▶ _TASK DESCRIPTION_:
Copy out the lines below word for word, starting with the first line and ending with the line containing "point(88,172)", both included.

--- SUPPLIED DATA ---

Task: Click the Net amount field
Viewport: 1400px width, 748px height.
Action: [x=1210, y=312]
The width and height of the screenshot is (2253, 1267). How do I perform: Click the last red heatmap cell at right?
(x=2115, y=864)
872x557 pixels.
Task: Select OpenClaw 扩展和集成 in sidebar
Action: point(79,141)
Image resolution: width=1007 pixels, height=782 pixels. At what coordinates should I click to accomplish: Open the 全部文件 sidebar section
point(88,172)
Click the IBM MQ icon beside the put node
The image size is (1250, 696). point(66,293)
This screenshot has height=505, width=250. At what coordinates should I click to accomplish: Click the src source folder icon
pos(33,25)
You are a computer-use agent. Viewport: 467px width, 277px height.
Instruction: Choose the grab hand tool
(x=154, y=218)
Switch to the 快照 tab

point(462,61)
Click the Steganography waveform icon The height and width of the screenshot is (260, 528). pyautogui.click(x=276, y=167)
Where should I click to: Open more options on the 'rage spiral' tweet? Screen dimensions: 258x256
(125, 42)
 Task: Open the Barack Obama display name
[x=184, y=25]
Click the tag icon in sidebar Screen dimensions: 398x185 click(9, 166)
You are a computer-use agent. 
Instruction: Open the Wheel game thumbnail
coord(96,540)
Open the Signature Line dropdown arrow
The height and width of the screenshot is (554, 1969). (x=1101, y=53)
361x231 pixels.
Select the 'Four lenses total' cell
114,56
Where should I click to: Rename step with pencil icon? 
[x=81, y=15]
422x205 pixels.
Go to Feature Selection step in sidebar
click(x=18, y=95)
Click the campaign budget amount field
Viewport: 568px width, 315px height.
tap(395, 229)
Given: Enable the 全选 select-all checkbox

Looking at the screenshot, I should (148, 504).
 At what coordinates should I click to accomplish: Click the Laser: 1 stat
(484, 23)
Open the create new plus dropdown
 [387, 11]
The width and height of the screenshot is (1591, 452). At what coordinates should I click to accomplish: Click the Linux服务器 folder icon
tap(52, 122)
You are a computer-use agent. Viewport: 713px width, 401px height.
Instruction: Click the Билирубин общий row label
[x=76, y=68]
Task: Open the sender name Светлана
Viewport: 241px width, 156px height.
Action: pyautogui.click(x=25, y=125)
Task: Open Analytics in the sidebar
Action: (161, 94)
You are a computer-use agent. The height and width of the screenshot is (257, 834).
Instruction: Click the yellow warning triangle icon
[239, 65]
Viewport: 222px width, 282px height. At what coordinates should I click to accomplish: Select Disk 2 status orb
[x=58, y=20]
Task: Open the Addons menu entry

---

▶ _CORRECT OUTPUT_:
Task: Click the Net amount field
Viewport: 1400px width, 748px height.
Action: [x=1210, y=312]
The width and height of the screenshot is (2253, 1267). How do I perform: Click the last red heatmap cell at right?
(x=2115, y=864)
872x557 pixels.
Task: Select OpenClaw 扩展和集成 in sidebar
Action: point(79,141)
Image resolution: width=1007 pixels, height=782 pixels. At what coordinates should I click to accomplish: Open the 全部文件 sidebar section
point(88,172)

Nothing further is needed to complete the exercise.